1. Sign a valid data processing agreement with Google
You can sign a data processing agreement directly through your Google Analytics account. For more information about this agreement, go to this Google support page.
2. Activate IP anonymization
By adding an “_anonymizeIp” function to your tracking codes in the JavaScript library “ga.js”, you can ensure that the IP addresses of your visitors will never be completely saved. The final digits, which allow identification of the computer itself, will be replaced with a series of zeros. For more information about IP anonymization, go to this Google support page.
3. Avoid the “User ID” function
In the latest version of Google's “Universal Analytics”, even more data are processed than with the standard version. You should make sure that the User ID function is deactivated. This function allows tracking across devices by letting site owners follow User IDs even more effectively, which does not comply with German data protection laws.
4. Deactivate the target group (or “remarketing”) function
You can change this setting in the Google Analytics options. For more information, go to this Google support page.

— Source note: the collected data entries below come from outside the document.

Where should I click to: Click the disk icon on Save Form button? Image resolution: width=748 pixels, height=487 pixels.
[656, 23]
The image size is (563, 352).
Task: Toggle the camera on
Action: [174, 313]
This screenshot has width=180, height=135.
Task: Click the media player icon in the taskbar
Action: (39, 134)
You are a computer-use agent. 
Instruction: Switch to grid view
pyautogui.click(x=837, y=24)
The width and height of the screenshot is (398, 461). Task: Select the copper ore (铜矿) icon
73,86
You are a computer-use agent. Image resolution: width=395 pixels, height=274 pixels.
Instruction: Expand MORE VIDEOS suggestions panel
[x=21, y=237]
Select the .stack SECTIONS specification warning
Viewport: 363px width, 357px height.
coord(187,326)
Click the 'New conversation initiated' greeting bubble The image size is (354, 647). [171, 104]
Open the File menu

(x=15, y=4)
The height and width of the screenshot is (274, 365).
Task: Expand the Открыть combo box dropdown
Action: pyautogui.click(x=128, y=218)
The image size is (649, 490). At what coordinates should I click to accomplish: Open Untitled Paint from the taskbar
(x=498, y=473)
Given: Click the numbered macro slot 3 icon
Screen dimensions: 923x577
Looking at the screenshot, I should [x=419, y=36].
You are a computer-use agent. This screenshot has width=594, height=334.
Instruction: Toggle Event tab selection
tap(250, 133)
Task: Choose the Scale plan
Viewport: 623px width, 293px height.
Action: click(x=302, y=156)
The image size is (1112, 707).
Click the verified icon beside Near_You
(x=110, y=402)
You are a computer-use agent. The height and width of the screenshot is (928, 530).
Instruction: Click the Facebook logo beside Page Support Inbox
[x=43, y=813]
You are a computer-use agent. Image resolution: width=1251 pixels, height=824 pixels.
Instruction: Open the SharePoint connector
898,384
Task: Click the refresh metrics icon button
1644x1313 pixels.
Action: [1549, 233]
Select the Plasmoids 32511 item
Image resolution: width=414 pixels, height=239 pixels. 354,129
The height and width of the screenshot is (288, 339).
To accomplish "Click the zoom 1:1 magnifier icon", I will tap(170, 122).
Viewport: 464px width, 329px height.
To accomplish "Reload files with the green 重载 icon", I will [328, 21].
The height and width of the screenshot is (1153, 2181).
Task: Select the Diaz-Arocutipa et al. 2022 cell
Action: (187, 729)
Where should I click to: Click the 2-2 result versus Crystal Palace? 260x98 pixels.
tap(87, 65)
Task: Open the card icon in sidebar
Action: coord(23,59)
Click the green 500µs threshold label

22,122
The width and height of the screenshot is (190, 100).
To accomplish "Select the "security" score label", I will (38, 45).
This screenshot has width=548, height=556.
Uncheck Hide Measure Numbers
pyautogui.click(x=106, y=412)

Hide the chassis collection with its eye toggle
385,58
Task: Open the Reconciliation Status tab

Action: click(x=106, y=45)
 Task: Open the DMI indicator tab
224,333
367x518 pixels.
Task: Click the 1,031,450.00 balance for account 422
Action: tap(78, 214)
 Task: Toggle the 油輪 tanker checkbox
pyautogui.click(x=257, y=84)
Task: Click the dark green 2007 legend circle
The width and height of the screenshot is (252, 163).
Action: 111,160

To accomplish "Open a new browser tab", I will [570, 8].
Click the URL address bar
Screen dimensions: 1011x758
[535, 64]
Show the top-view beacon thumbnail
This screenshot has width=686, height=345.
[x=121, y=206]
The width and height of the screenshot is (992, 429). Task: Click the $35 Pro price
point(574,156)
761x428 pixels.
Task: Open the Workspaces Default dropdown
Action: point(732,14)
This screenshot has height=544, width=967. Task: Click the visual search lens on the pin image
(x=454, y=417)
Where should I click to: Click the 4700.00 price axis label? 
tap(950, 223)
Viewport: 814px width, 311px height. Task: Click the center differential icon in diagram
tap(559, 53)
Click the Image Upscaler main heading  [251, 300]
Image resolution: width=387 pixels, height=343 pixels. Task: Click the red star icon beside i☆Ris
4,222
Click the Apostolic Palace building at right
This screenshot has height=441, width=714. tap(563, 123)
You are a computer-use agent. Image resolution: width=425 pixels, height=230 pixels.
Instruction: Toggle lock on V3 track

5. Let users deactivate add-ons
Visitors have the possibility to opt out of their user data being saved. This works with all common browsers, but not on mobile devices.
6. Let users opt out of cookies
With a simple click, users can block analytics tracking, including on mobile devices. A guide on implementing this using JavaScript (Disabling tracking) can be found in this Google article.
7. Limit data retention periods
Limit data retention periods in the settings (to 14 months maximum) and deactivate the “Reset on new activity” function.
8. Explain your data protection
In your data protection policy, make sure you clearly explain to your users if you use Google Analytics, and if so, what you do with it. Make sure to also detail the above-mentioned points, i.e., the data processing agreement, IP anonymization and opt-out options (for browser plug-ins and cookies).